- _Required task A_:
In the rows, please take the part that opens with the line containing "Go to page 2 of results" and closes with the line containing "pos(768,36)". Give those lines again with "Instruction" switched to "Command" and all else unchanged.

- _Article_:
= = = = = = =
But purchasing clothes, then and now, is not something I do with great haste or enjoyment. It is something of a chore, like buying shoe-polish or replacement lightbulbs. I remember the incident with a grey jumper really clearly, not least because my mindset (behaviour?) remains fairly similar now.
The store was Officer’s Club, which exists today but not where it once was. The original store was tucked away in another part of the Fishergate Centre, above what once was the cafe (what was this called? The Station? No…The Platform? No…It was called, WhistleStop, I remember now. There was a miniature train which ran along a track fixed to the ceiling. It did not whistle. Or stop.)
= = = = = = =
- _Required task B_:
Retype the part of the piece about buying clothes that opens with the words containing "The store was" and closes with "whistle. Or stop.)", with every word and mark kept the same.

Collected data entries:
= = = = = = =
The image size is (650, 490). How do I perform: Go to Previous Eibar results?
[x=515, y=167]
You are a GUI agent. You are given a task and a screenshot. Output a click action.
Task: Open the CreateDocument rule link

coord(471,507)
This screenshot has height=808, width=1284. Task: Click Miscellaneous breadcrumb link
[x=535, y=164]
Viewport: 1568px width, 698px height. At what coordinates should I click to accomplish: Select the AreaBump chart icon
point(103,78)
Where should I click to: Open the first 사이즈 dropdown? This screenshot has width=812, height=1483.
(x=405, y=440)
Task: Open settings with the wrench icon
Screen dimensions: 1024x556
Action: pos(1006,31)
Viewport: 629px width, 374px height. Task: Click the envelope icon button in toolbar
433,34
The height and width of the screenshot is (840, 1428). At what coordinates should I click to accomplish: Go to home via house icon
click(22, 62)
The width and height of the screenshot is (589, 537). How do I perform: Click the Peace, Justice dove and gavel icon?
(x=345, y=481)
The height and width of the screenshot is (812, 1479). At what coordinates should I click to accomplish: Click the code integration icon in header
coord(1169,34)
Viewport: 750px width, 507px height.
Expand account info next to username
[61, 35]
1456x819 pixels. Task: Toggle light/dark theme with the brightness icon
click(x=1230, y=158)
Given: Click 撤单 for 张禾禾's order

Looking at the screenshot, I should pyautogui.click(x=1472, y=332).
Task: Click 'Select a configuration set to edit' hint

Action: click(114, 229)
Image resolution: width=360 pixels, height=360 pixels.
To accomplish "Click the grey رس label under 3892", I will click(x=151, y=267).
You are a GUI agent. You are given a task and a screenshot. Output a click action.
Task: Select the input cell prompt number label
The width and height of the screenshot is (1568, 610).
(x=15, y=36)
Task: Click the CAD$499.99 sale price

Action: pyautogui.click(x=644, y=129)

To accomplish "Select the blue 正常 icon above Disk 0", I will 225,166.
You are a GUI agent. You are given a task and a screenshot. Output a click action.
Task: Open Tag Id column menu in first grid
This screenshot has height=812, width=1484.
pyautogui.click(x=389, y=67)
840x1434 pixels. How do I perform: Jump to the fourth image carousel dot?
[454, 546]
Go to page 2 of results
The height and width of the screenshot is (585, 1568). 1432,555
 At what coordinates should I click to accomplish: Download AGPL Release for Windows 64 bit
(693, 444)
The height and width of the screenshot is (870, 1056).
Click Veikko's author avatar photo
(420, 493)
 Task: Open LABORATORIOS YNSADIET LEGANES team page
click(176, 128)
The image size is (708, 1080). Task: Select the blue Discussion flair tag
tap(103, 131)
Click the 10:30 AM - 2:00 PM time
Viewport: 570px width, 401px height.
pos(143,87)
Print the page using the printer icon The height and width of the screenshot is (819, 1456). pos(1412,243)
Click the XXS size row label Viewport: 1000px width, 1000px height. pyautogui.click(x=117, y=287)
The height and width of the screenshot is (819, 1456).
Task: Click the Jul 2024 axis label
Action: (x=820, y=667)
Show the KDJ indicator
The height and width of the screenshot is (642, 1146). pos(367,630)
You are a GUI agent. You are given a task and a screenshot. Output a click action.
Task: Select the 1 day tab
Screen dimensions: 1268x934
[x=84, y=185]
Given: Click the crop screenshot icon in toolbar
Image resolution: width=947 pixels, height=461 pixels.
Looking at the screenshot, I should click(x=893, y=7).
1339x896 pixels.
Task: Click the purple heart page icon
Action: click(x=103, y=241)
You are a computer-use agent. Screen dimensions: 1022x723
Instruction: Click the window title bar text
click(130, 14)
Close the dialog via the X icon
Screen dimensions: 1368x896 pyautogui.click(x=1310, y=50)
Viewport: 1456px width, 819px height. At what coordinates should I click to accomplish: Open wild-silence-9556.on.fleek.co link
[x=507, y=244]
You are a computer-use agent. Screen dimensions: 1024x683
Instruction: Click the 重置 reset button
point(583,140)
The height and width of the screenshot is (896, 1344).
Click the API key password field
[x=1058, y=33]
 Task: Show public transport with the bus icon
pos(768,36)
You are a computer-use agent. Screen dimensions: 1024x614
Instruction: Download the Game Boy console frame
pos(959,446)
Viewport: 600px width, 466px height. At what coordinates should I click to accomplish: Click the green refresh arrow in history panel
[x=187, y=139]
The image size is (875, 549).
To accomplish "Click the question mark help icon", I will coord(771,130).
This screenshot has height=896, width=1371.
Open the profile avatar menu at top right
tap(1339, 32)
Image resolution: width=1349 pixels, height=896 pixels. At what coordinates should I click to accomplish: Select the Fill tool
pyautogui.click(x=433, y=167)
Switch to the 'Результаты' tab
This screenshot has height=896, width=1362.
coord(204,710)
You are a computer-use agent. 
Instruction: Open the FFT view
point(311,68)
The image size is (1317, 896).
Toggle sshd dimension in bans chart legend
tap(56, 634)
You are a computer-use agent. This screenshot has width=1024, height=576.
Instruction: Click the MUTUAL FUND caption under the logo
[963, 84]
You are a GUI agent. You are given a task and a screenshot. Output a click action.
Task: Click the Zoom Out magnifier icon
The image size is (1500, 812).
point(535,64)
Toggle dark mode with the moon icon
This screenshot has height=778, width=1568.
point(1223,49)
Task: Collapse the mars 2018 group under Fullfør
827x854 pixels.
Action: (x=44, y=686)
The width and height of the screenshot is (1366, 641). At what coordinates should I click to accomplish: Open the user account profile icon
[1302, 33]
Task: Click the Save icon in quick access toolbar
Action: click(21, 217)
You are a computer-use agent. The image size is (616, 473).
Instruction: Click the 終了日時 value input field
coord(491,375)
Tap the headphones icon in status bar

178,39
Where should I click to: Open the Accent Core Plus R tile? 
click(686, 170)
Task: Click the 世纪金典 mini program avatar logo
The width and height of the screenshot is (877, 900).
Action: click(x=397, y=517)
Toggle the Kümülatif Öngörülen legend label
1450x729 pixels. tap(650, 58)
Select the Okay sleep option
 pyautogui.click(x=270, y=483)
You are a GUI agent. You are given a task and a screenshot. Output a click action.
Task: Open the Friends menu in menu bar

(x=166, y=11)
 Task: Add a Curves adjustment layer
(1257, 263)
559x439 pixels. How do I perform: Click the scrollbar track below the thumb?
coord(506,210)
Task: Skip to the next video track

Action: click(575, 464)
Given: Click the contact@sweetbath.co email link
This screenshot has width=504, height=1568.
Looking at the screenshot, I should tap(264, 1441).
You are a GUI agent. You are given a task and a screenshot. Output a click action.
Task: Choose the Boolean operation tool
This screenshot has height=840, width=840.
= = = = = = =
- _Task result A_:
Go to page 2 of results
The height and width of the screenshot is (585, 1568). 1432,555
 At what coordinates should I click to accomplish: Download AGPL Release for Windows 64 bit
(693, 444)
The height and width of the screenshot is (870, 1056).
Click Veikko's author avatar photo
(420, 493)
 Task: Open LABORATORIOS YNSADIET LEGANES team page
click(176, 128)
The image size is (708, 1080). Task: Select the blue Discussion flair tag
tap(103, 131)
Click the 10:30 AM - 2:00 PM time
Viewport: 570px width, 401px height.
pos(143,87)
Print the page using the printer icon The height and width of the screenshot is (819, 1456). pos(1412,243)
Click the XXS size row label Viewport: 1000px width, 1000px height. pyautogui.click(x=117, y=287)
The height and width of the screenshot is (819, 1456).
Task: Click the Jul 2024 axis label
Action: (x=820, y=667)
Show the KDJ indicator
The height and width of the screenshot is (642, 1146). pos(367,630)
You are a GUI agent. You are given a task and a screenshot. Output a click action.
Task: Select the 1 day tab
Screen dimensions: 1268x934
[x=84, y=185]
Given: Click the crop screenshot icon in toolbar
Image resolution: width=947 pixels, height=461 pixels.
Looking at the screenshot, I should click(x=893, y=7).
1339x896 pixels.
Task: Click the purple heart page icon
Action: click(x=103, y=241)
You are a computer-use agent. Screen dimensions: 1022x723
Command: Click the window title bar text
click(130, 14)
Close the dialog via the X icon
Screen dimensions: 1368x896 pyautogui.click(x=1310, y=50)
Viewport: 1456px width, 819px height. At what coordinates should I click to accomplish: Open wild-silence-9556.on.fleek.co link
[x=507, y=244]
You are a computer-use agent. Screen dimensions: 1024x683
Command: Click the 重置 reset button
point(583,140)
The height and width of the screenshot is (896, 1344).
Click the API key password field
[x=1058, y=33]
 Task: Show public transport with the bus icon
pos(768,36)

- _Task result B_:
The store was Officer’s Club, which exists today but not where it once was. The original store was tucked away in another part of the Fishergate Centre, above what once was the cafe (what was this called? The Station? No…The Platform? No…It was called, WhistleStop, I remember now. There was a miniature train which ran along a track fixed to the ceiling. It did not whistle. Or stop.)